OPTICAL FIBER ACCESSORY

Abstract

An optical fiber accessory includes a front housing, a rear housing sleeve, and a loopback module. The front housing defines two insertion slots extending in a front-rear direction and spaced apart from each other in a first direction perpendicular to the front-rear direction, and two core slots being respectively in spatial communication with the insertion slots. The rear housing sleeve is sleeved on a rear end of the front housing and defines a receiving space in spatial communication with the core slots. The loopback module is disposed in the rear housing sleeve, and includes two ferrules fixed onto the rear housing sleeve, and an optical fiber loop having two ends respectively connected to the ferrules and disposed in the receiving space. The ferrules project toward the front housing in the front-rear direction and extend respectively into the core slots.

Description

CROSS-REFERENCE TO RELATED APPLICATION

This application claims priority to Taiwanese Utility Model Patent Application No. 112214057, filed on Dec. 22, 2023, the entire disclosure of which is incorporated by reference herein.

FIELD

The disclosure relates to an accessory, and more particularly to an optical fiber accessory that may be used for optical fiber inspection.

BACKGROUND

Referring to FIG. 1, when a conventional optical fiber apparatus 11 is to communicate with an optical fiber device 12, an optical fiber network needs to be established first for transmitting signals therebetween. After the optical fiber network is established, inspection (e.g., whether the optical fiber network is properly laid out, whether defects exist, and whether communication is good) on the optical fiber network is needed. Traditionally, when performing an insertion loss test, an optical return loss test, and other tests on the optical fiber network, a transmitting end (TX) of the optical fiber apparatus 11 needs to be connected to a receiving end (RX) of the optical fiber device 12 through an optical fiber jumper (not shown). Meanwhile, a receiving end (RX) of the optical fiber apparatus 11 is connected to a transmitting end (TX) of the optical fiber device 12 through another optical fiber jumper (not shown). Two testing instruments (not shown) are connected respectively to the optical fiber apparatus 11 and the optical fiber device 12. Furthermore, two testing individuals need to be dispatched to the optical fiber apparatus 11 and the optical fiber device 12 respectively for performing the aforementioned tests. Such testing method involves more equipment and manpower, and requires operations such as wiring, connecting the optical fiber jumpers, etc., so this method is less efficient and labor intensive. In addition, testing may not be carried out when the optical fiber apparatus 11 is connected to the optical fiber jumpers but not yet to the optical fiber device 12. The tests are not able to be performed until the optical fiber device 12 is installed, so problems cannot be discovered early if any, thereby resulting in waste of time and manpower. Furthermore, the aforementioned inspection is performed on an entirety of the optical fiber network in which the optical fiber apparatus 11 and the optical fiber device 12 are connected, and not on the optical fiber jumpers.

SUMMARY

Therefore, an object of the disclosure is to provide an optical fiber accessory that can alleviate at least one of the drawbacks of the prior art.

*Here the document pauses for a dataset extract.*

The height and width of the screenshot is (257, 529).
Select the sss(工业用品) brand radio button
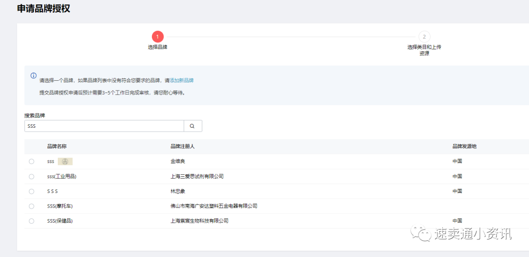[x=31, y=176]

According to the disclosure, the optical fiber accessory includes a front housing, a rear housing sleeve, and a loopback module.

The front housing defines two insertion slots extending in a front-rear direction and spaced apart in a first direction perpendicular to the front-rear direction, and two core slots extending in the front-rear direction and respectively communicating with the insertion slots.

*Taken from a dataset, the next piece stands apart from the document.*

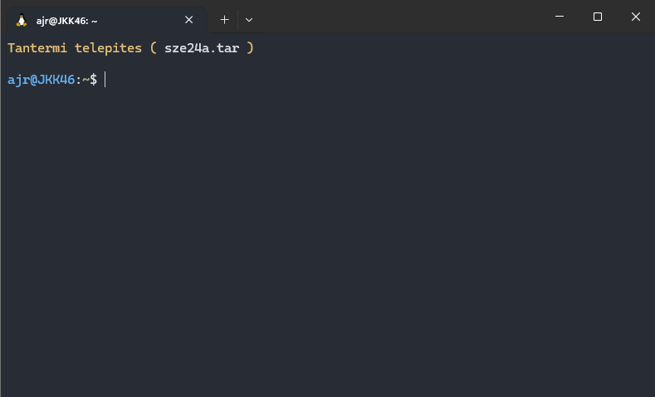Viewport: 655px width, 397px height.
Task: Click the ajr@JKK46 username in the prompt
Action: (x=41, y=80)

The rear housing sleeve is sleeved on a rear end of the front housing and defines a receiving space communicating with the core slots.

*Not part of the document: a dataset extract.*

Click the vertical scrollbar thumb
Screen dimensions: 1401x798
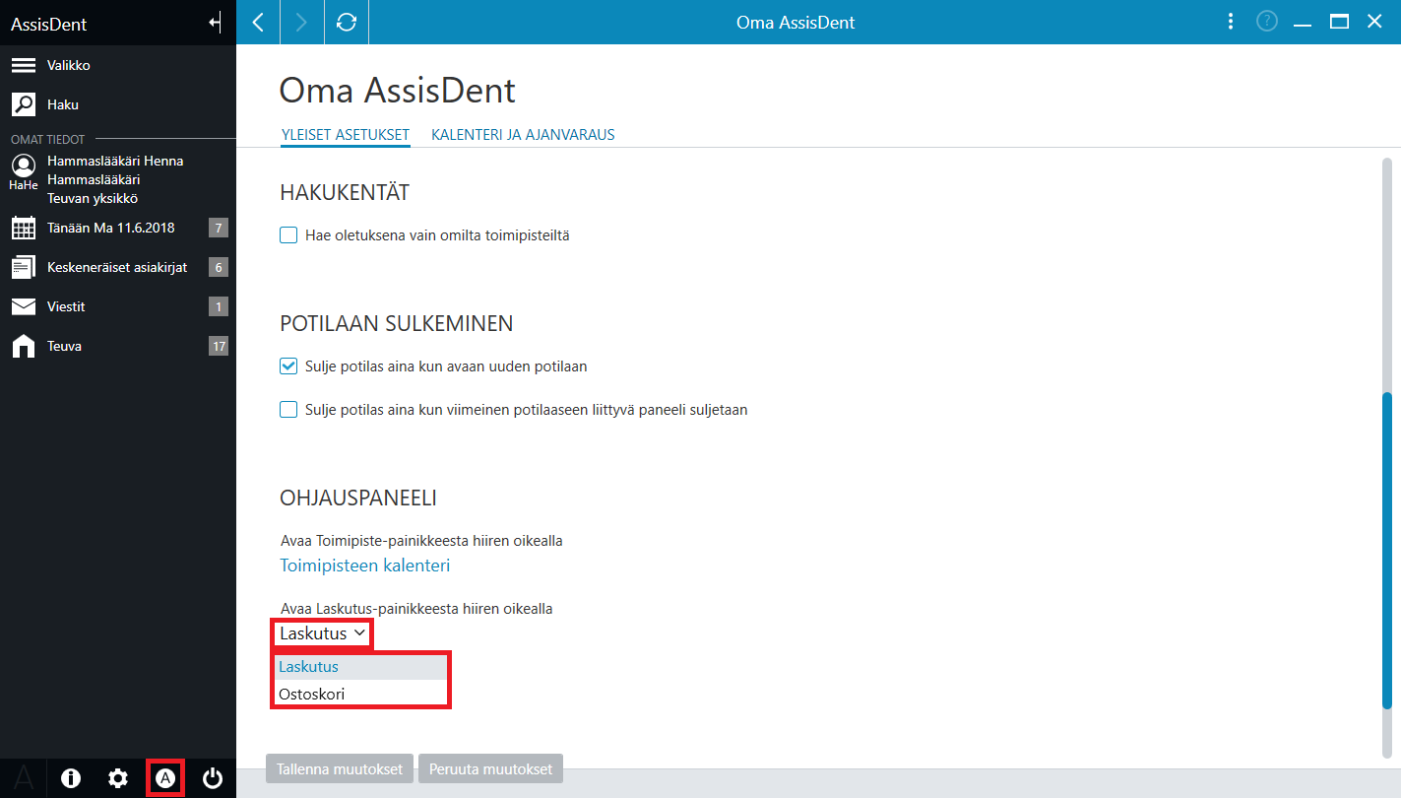tap(1387, 549)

The loopback module is disposed in the rear housing sleeve, and includes two ferrules fixed onto the rear housing sleeve and spaced apart from each other in the first direction, and an optical fiber loop having two ends respectively connected to the ferrules and disposed in the receiving space. The ferrules project toward the front housing in the front-rear direction and extend respectively into the core slots.

BRIEF DESCRIPTION OF THE DRAWINGS

Other features and advantages of the disclosure will become apparent in the following detailed description of the embodiment(s) with reference to the accompanying drawings. It is noted that various features may not be drawn to scale.

FIG. 1 is a schematic diagram illustrating a conventional inspection method of an optical fiber device and an optical fiber apparatus.

FIG. 2 is a perspective view illustrating an embodiment of an optical fiber accessory according to the present disclosure.

FIG. 3 is an exploded perspective view illustrating components of an assembly of FIG. 2.

FIG. 4 is a top sectional view of FIG. 2.

FIG. 5 is a side sectional view of FIG. 2.

FIG. 6 is a perspective view illustrating an actual application of the embodiment.

FIG. 7 is a top sectional view of FIG. 6.

DETAILED DESCRIPTION

Before the disclosure is described in greater detail, it should be noted that where considered appropriate, reference numerals or terminal portions of reference numerals have been repeated among the figures to indicate corresponding or analogous elements, which may optionally have similar characteristics.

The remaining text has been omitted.